One top broadcast sales executive said that two months ago, the agencies were insisting strongly that there was going to be a harsh downward adjustment in pricing. Now, the executive said, the conversations are very different.
That may be because of improvements in the economy and financial markets, or because buyers are starting to get budgets from their clients and they’re finding that spending won’t decline as much as they expected, the executive added.
On the cable side, Jon Steinlauf, senior VP for ad sales at Scripps Networks, said the tide turned March 6, when the stock market began to rally.
Before that, buyers were saying they weren’t interested in talking about the upfront unless it involved a significant price rollback.
“Today, the psychology has changed. The consumer is less fearful. And the ad market to some degree follows the stock market,” Mr. Steinlauf said.
Value for Money
Andy Donchin, head of national broadcast at media buyer Carat, said his clients are looking to get greater value for their dollars in this year’s upfront.
Ultimately, the outcome will be decided by supply and demand.
“I think overall the money will be down,” said Mr. Donchin, adding that budgets from clients are expected to come in very late.
Clients dealing with the uncertainty of the economy also are seeking as much flexibility as they can get when making long-term commitments, Mr. Donchin said.

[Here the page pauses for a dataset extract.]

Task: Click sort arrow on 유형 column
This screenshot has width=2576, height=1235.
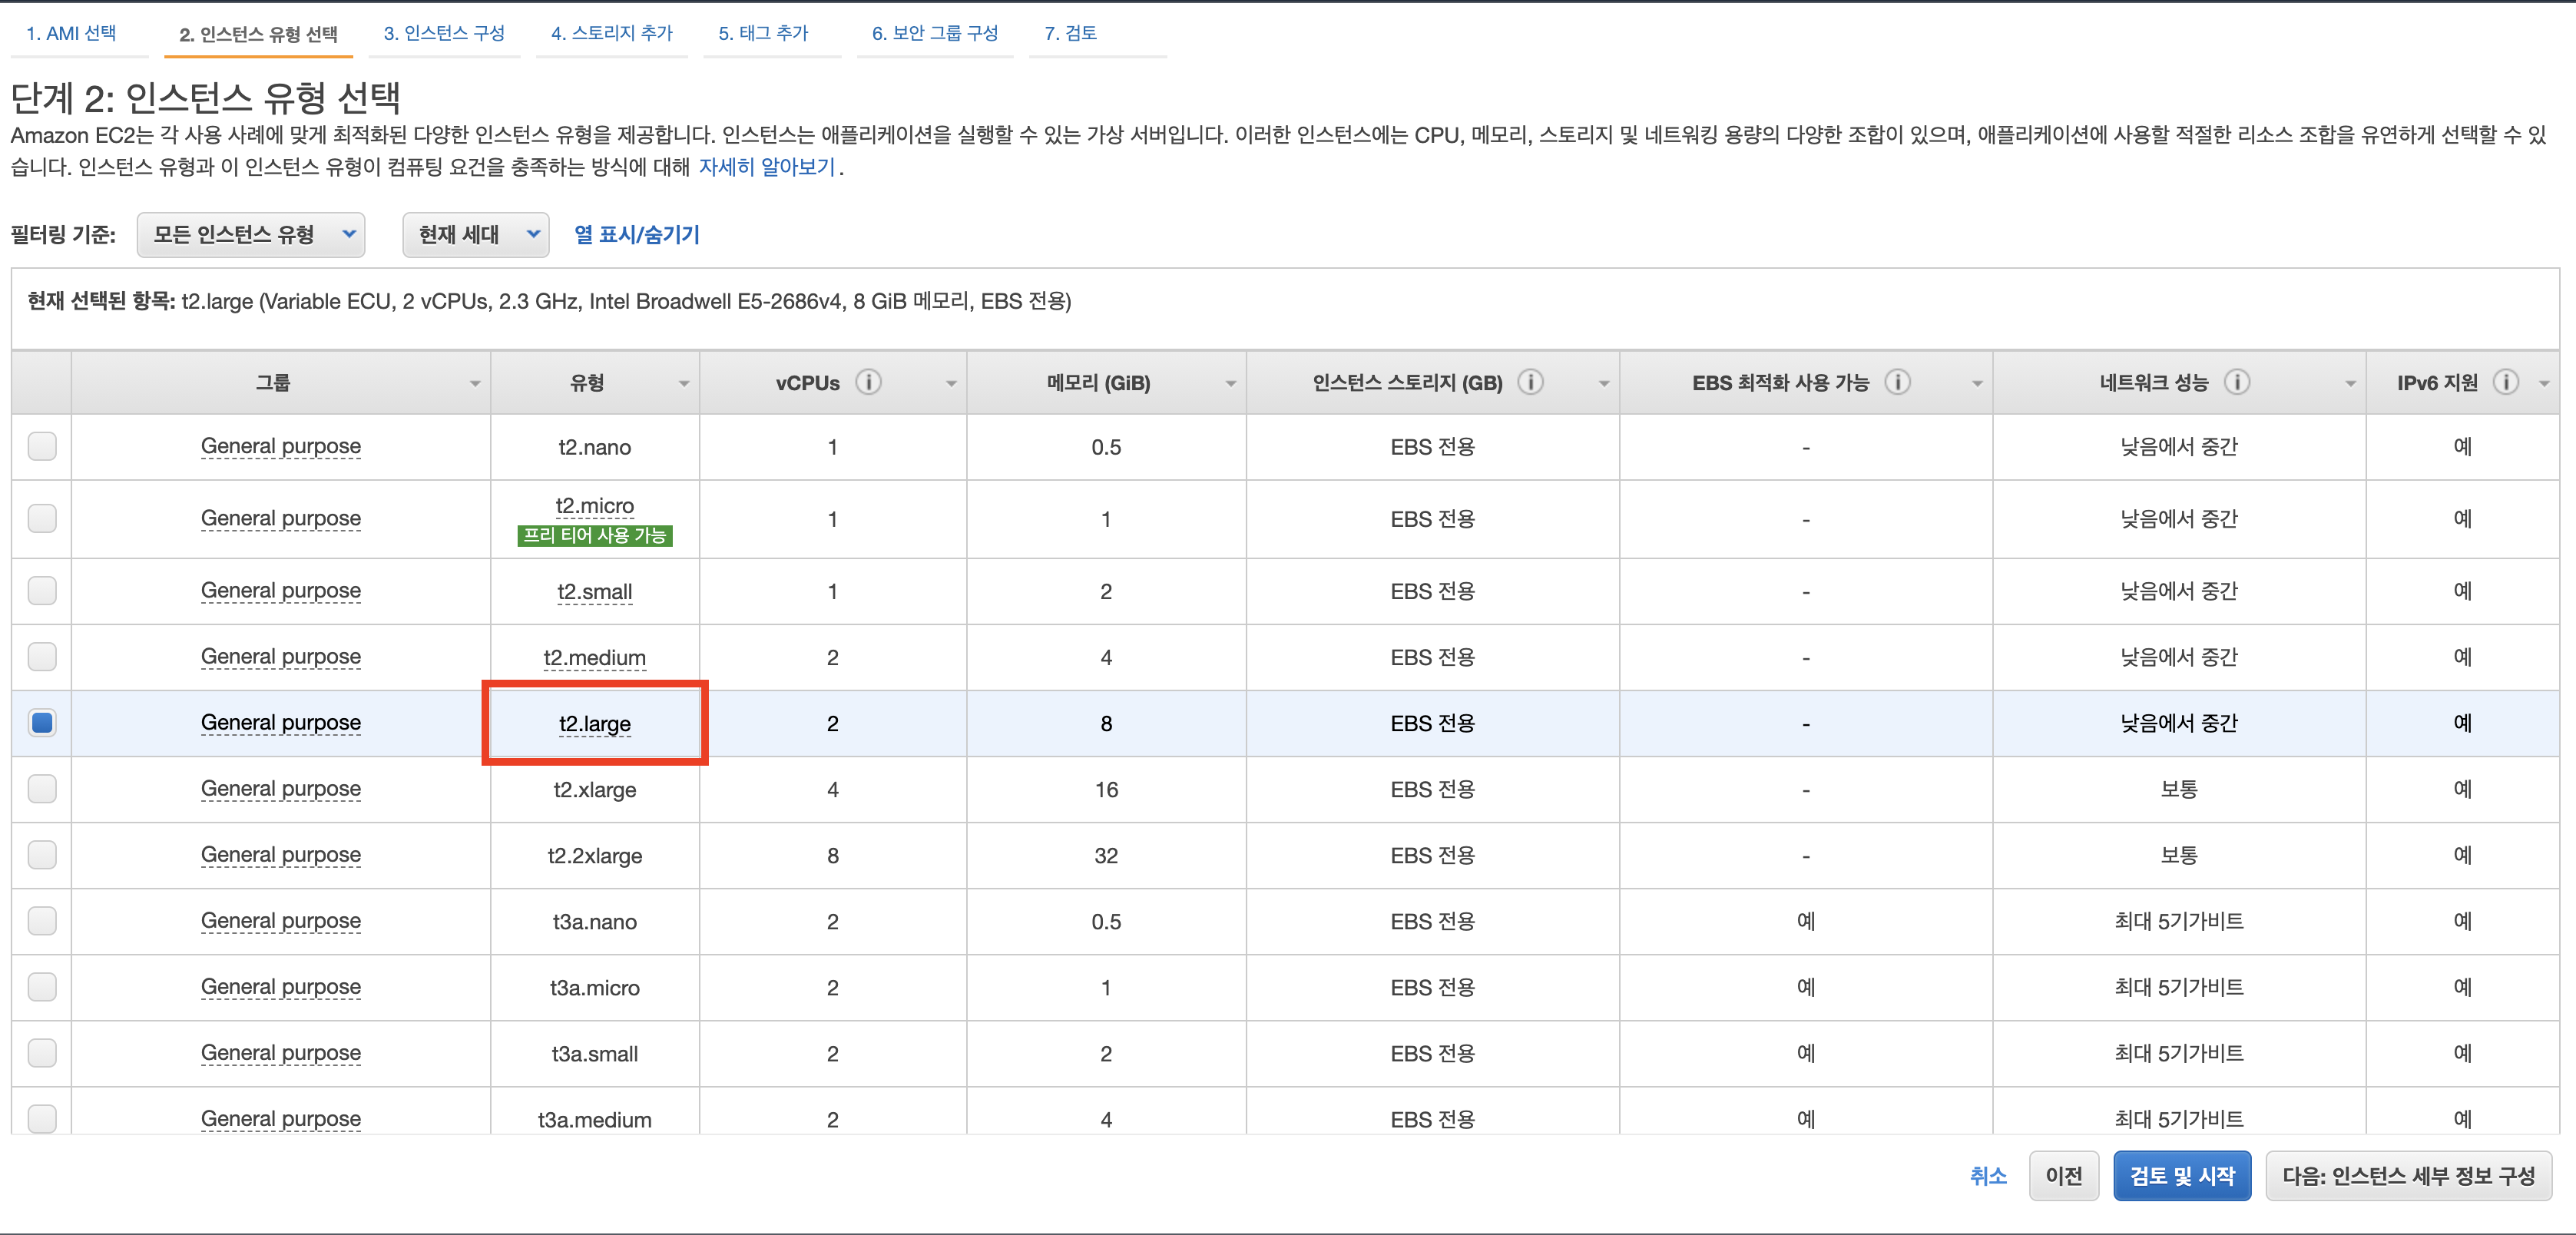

“This year the networks were true partners to the extent that they worked with us and gave us shorter notification dates [for canceling commercials reserved in last year’s upfront],” Mr. Donchin said. “It’s not like what we have doesn’t work.”

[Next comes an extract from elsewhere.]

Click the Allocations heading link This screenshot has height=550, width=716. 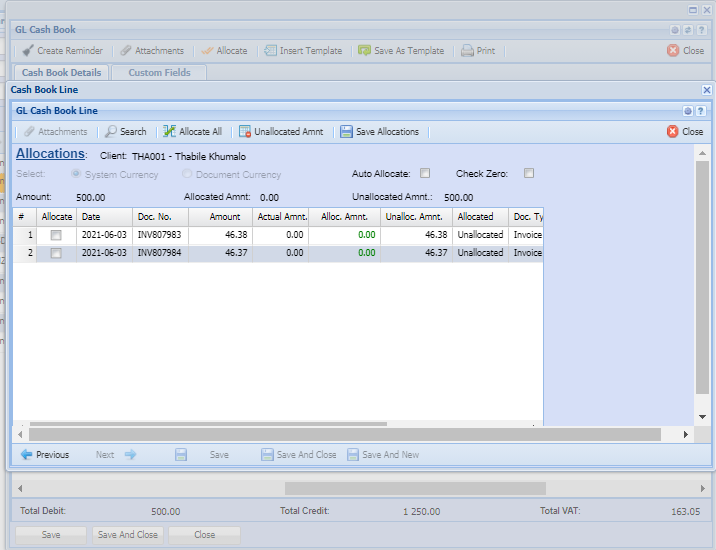tap(50, 154)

But Mr. Donchin said he expects both the networks and marketers to come up with new ideas designed to protect clients on pricing while giving the networks the ability to estimate what their revenues will be.
If sellers resist cutting prices, it could be a long summer for buyers.
“I’m like everybody else … I don’t want this thing to drag out that long,” Mr. Donchin said.
But Mr. Novenstern said that if total spending at the upfront market really is down 20%, prices will drop.
“When you’re in a buyers’ marketplace like we think this is going to turn out to be, it’s tougher to find the bottom,” Mr. Novenstern said. “You find the bottom of a sellers’ marketplace real fast. They say, ‘No, we’re not going any lower than that.’ You either do the deal or walk away.”
And a buyers’ market could get done in a rush.
“You’re going to see [networks] going for volume, and it will happen real fast,” Mr. Novenstern said. “Once one volume play comes in, then everyone’s going to run in to get the money.”
Higher Price Points
Mr. Novenstern said most clients will be negotiating off of base prices with the broadcast networks that were set a bit higher than they should have been during last year’s upfront—another year when buyers were hoping for flat pricing at worst.
“The industry probably paid 4% more than they should have last year because all of the networks saw the money coming in from scatter,” he said. “We didn’t know it was coming in from scatter. We just said, ‘You’ve got to be kidding me. There’s that much money out there. We’re in a recession … no way.’”
Mr. Steinlauf takes a different lesson from last year’s market.
“Wouldn’t you think that this would have been a year where the scatter pricing would have tumbled from the broadcast upfront with such a change in the economic climate? And it’s not happening,” he said. “So I think that sends a signal now to the advertisers going into this broadcast upfront process that they did pretty well last year, even though they complained: ‘Why did we pay 7%, 8%, 9% CPM increases right before the economy tanked?’ It still turns out that those deals held up.”